Thirty-six years after the movie ‘The Blues Brothers’ opened in Chicago, and the black gold brothers of Brent and WTI are looking melancholic once more. As Brexit fears cause both uncertainty and a flight to the safety of the U.S. dollar, crude shuffles lower for a sixth consecutive day. Hark, here are five things to consider in oil markets today.
1) Asian refiners have gorged themselves in Q1 on cheap crude, boosting operations to take advantage of encouraging economics via strong gasoline demand. Unfortunately, their voracious appetite has now left the Asian product market bloated, and a surplus of fuel is weighing on refining margins. As the chart below illustrates, margins have dropped in April – and are now a third lower on average than those seen in the previous six months.
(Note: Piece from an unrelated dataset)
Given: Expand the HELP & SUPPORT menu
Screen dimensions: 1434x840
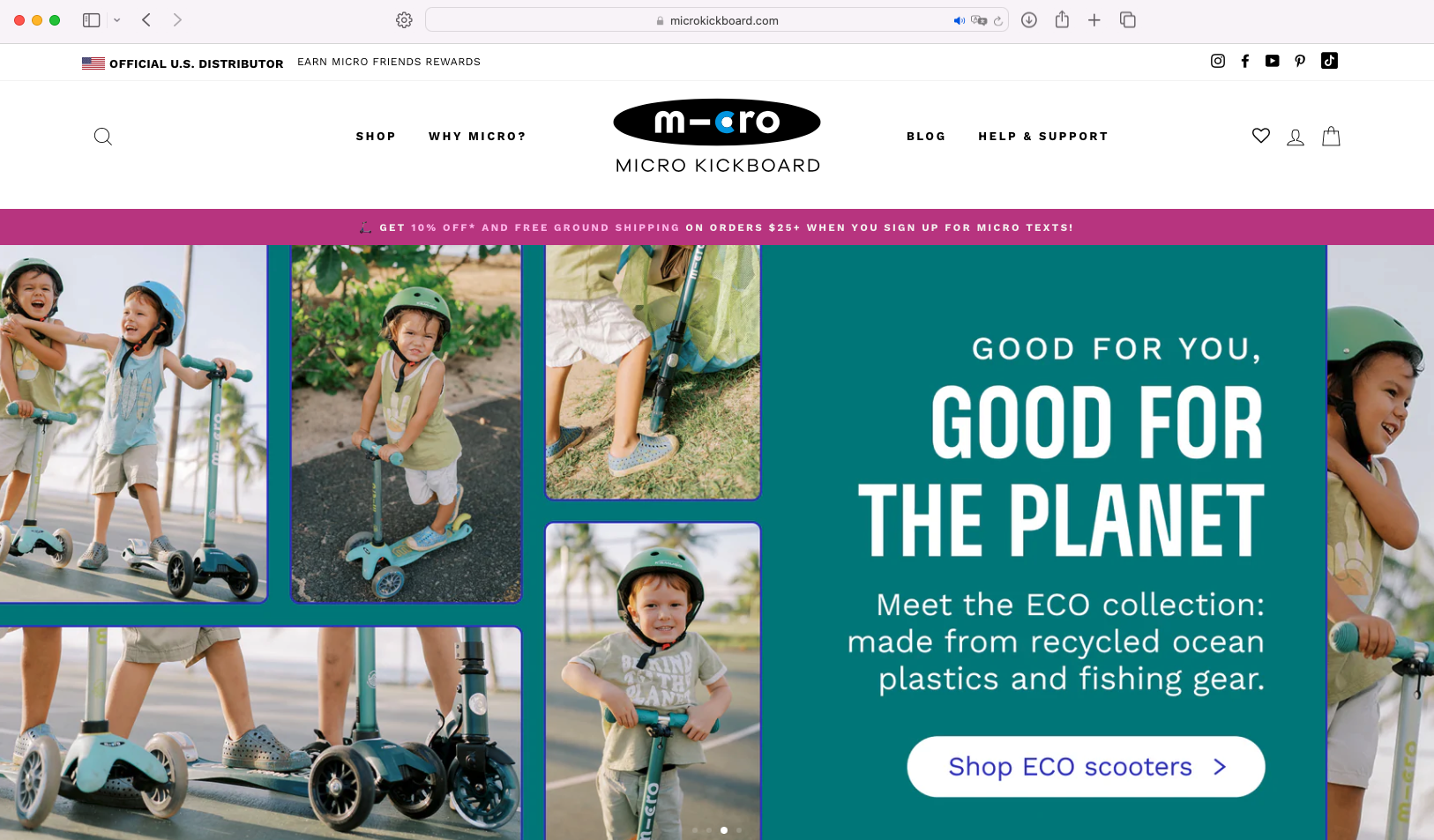Looking at the screenshot, I should click(x=1043, y=137).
Fuel inventories in Singapore are up to a record of 52.1 million barrels, according to a unit of Singapore’s Trade and Industry Ministry. Given ample supplies, refinery margins are expected to weaken further in the coming months – likely causing refiners to dial back on runs.
2) Digging into the catalyst of the above surge in products, the chart below of our ClipperData shows the year-over-year change in Asian oil imports. The key takeaway is that imports continue to rise into the region, driven on by higher demand.
Imports into Asia are up an average of 1.1 million barrels per day through May compared to year-ago levels, led by strength East Asia (think: China, South Korea). January’s negative print was due to a significant drop in Chinese imports – before they returned to form in February. India has led import strength for South Asia (although weakness last month dragged imports into negative territory year-on-year). Southeast Asia has added modest gains for the most part in the last year or so – with Singapore dominating imports for that region.
3) The return in Iranian production has been truly impressive. According to Bloomberg, Iran has increased output by 730,000 bpd since the beginning of the year to over 3.5mn bpd; Iranian oil minister Bijan Zanganeh says production is up to 3.8mn bpd. We can see in our ClipperData that crude loadings from Iran in May were up over 2.5mn bpd, nearly double the average volume seen exported in 2015.
4) On the economic data front, we’ve had tales of retail sales out of the UK, and they ain’t ‘arf bad. In May they were up 0.9% on the prior month, and up 6.0% year-on-year, blowing the doors off estimates. Inflation data out for the Eurozone was again a misnomer, as it remained out of inflationary territory for a fourth consecutive month, down -0.1% YoY.
Across to the U.S., and inflation data was also soft versus expectations; May’s number was up +0.2% versus the prior month, up +1.0% year-on-year. Jobless claims were below consensus, while the regional Philadelphia Fed manufacturing index showed improving conditions for the first month in three (we’ll take what we can get).
5) Despite all the current kerfuffle relating to negative bond yields, a Brexit, and JPY super-strength, a silver lining can always be found. Hence, amid the ongoing uncertainty in global markets, and as oil sells off for a sixth consecutive day, gasoline prices on the national average may be preparing to roll over, falling shy of $2.40/gal.
After rallying 40% from the lows earlier in the year, the weakness in crude prices in combination with increasing gasoline production as we accelerate into driving season means retail prices may well be reaching their peak for the summer period. We hope.